Consignes –
1. Recopiez le passage du texte sur le cinéma et la guerre en Irak commençant par « Deux films sont » et se poursuivant jusqu'à « à son générique. », en changeant « Redacted » en « Censuré ».
2. Quels termes Brian de Palma conseille-t-il de chercher sur YouTube, d'après le texte sur le cinéma et la guerre en Irak ? Citez-les tous.

Texte de la page –

Un monde sans héros ni salauds
Alors que Hollywood, traditionnellement démocrate mais toujours soucieuse de ne pas heurter le patriotisme des spectateurs américains, continue d’entretenir une relation ambiguë entre star-system et politique, entre nuit des Oscars et élection présidentielle, il semblerait que de plus en plus de réalisateurs sortent des rangs de l’industrie du cinéma pour réaliser leurs œuvres comme ils l’entendent.

Plusieurs films aux dénominateurs communs, La Guerre en Irak et Le Retour au pays après les combats, vont débarquer sur nos écrans. Si certains de ces films n’amèneront pas grand-chose sur le plan de la réflexion politique quant à l’ingérence des Etats-Unis en Irak et les conséquences de celle-ci, d’autres en revanche sont à souligner de par les intentions claires et cette fois-ci sans ambiguïté de leurs auteurs. Pour ceux-là, le temps des caricatures et des leçons d’héroïsme est révolu, reléguant définitivement l’époque où un Rambo gagnait à lui tout seul les guerres perdues sur le terrain, lui préférant un monde sans leurres.
Deux films sont à retenir : Dans la vallée d’Elah de Paul Haggis et Redacted
de
Brian de Palma, car ils en sont le parfait exemple. Ces deux
réalisateurs ont pris l’habitude d’aller glaner sur le web les infos
que les médias traditionnels occultent. « Cherchez sur YouTube "soldats morts en Irak", "viol", "meurtre" et vous trouverez
tout... », explique Brian de Palma qui, dans Redacted,
retrace sous forme éclatée, fragmentaire, à travers différents formats
numériques (téléphone portable, caméras de vidéo-surveillance...)
l’histoire vraie d’une Irakienne de 15 ans violée par des soldats
américains puis assassinée... Soulignons
juste que le docu-fiction au vitriol de Brian de Palma a bénéficié de
l’argent venu de structures indépendantes et ne voit défiler aucune star à son générique.
Paul Haggis, lui, a commencé à travailler sur le projet de la Vallée d’Elah en 2003 à l’époque où, Bush bénéficiant de 80% d’opinions favorables, on disait que remettre en question la guerre relevait de l’antipatriotisme et revenait à être du côté des terroristes. Imposant clairement son programme par le fameux : « Soit vous êtes avec nous, soit vous êtes contre nous ! », la part belle était faite aux patriotes exacerbés par de vieilles rancœurs et aux fous de guerre excités par des discours enflammés, muselant au passage « l’opposition peureuse ». « Hollywood était terrifié » raconte Haggis « personne n’avait envie d’être considéré comme un traître. Et puis un certain nombre de réalisateurs se sont interrogés : Qui est-il pour nous dire ce qu’on doit penser ? Pour désigner les bons et les méchants ? »

Données fournies –
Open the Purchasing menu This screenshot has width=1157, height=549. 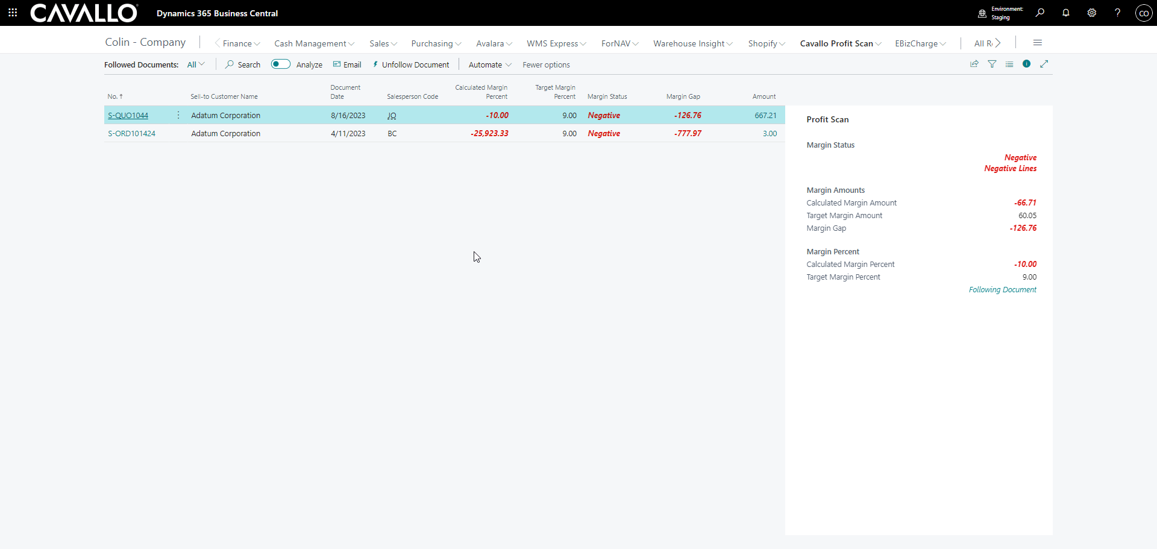click(436, 43)
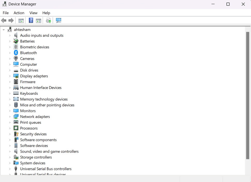Expand the Processors category
Screen dimensions: 251x182
click(10, 128)
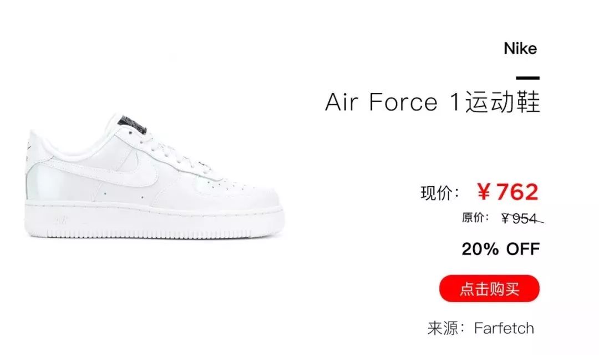Click the embossed AIR text on the midsole
Image resolution: width=599 pixels, height=355 pixels.
tap(61, 219)
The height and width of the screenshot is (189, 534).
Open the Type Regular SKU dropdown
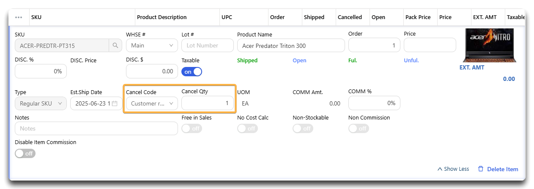(41, 103)
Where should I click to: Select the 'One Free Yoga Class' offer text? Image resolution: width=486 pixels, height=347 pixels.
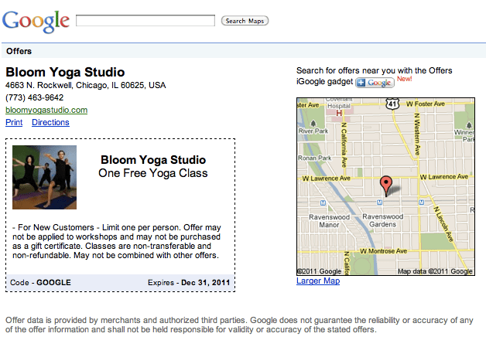tap(153, 173)
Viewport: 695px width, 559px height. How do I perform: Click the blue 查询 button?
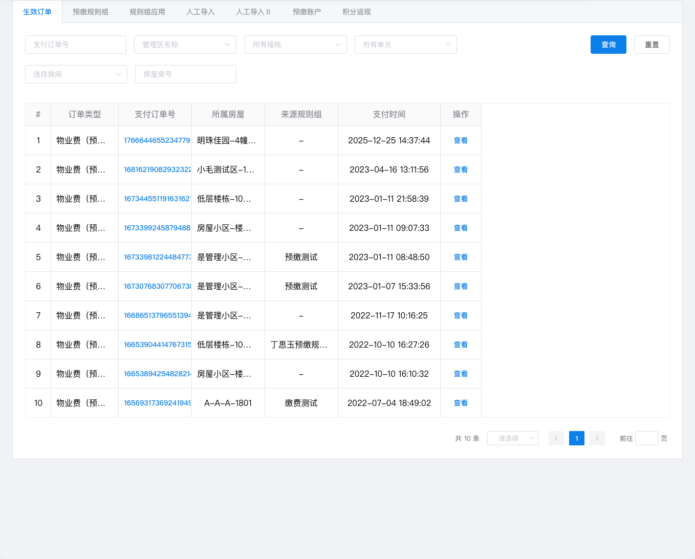(x=608, y=45)
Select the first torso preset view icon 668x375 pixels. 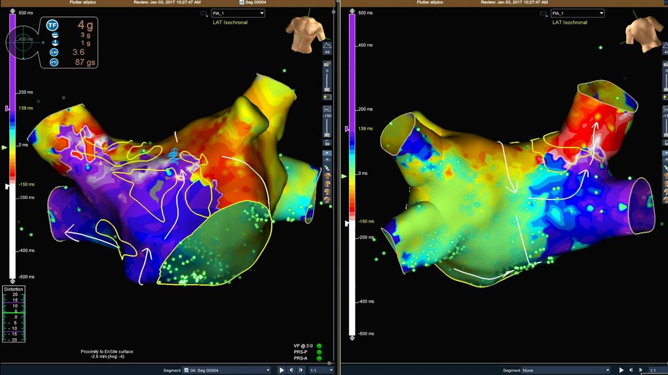click(327, 176)
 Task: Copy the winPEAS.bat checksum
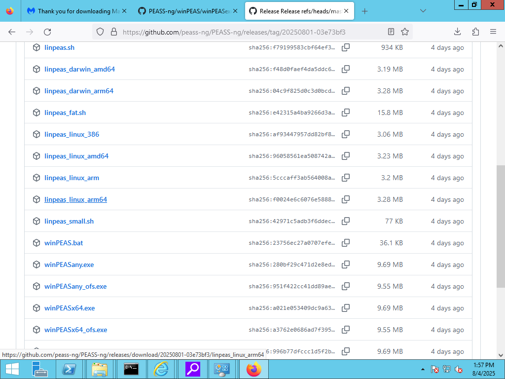tap(346, 243)
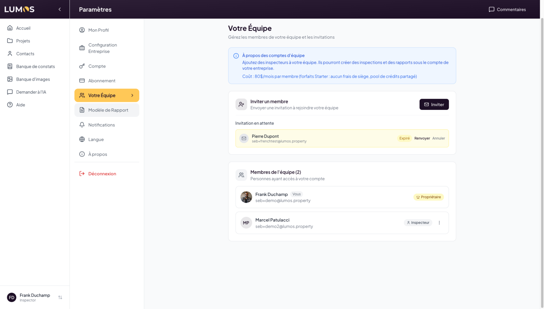Open the Commentaires feedback panel

pyautogui.click(x=507, y=9)
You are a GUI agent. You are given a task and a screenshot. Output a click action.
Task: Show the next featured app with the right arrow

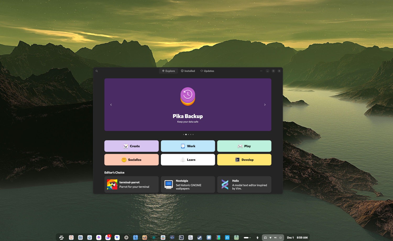(x=265, y=104)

Réponses –
1.
Deux films sont à retenir : Dans la vallée d’Elah de Paul Haggis et Censuré
de
Brian de Palma, car ils en sont le parfait exemple. Ces deux
réalisateurs ont pris l’habitude d’aller glaner sur le web les infos
que les médias traditionnels occultent. « Cherchez sur YouTube "soldats morts en Irak", "viol", "meurtre" et vous trouverez
tout... », explique Brian de Palma qui, dans Censuré,
retrace sous forme éclatée, fragmentaire, à travers différents formats
numériques (téléphone portable, caméras de vidéo-surveillance...)
l’histoire vraie d’une Irakienne de 15 ans violée par des soldats
américains puis assassinée... Soulignons
juste que le docu-fiction au vitriol de Brian de Palma a bénéficié de
l’argent venu de structures indépendantes et ne voit défiler aucune star à son générique.

2.
- « soldats morts en Irak »
- « viol »
- « meurtre »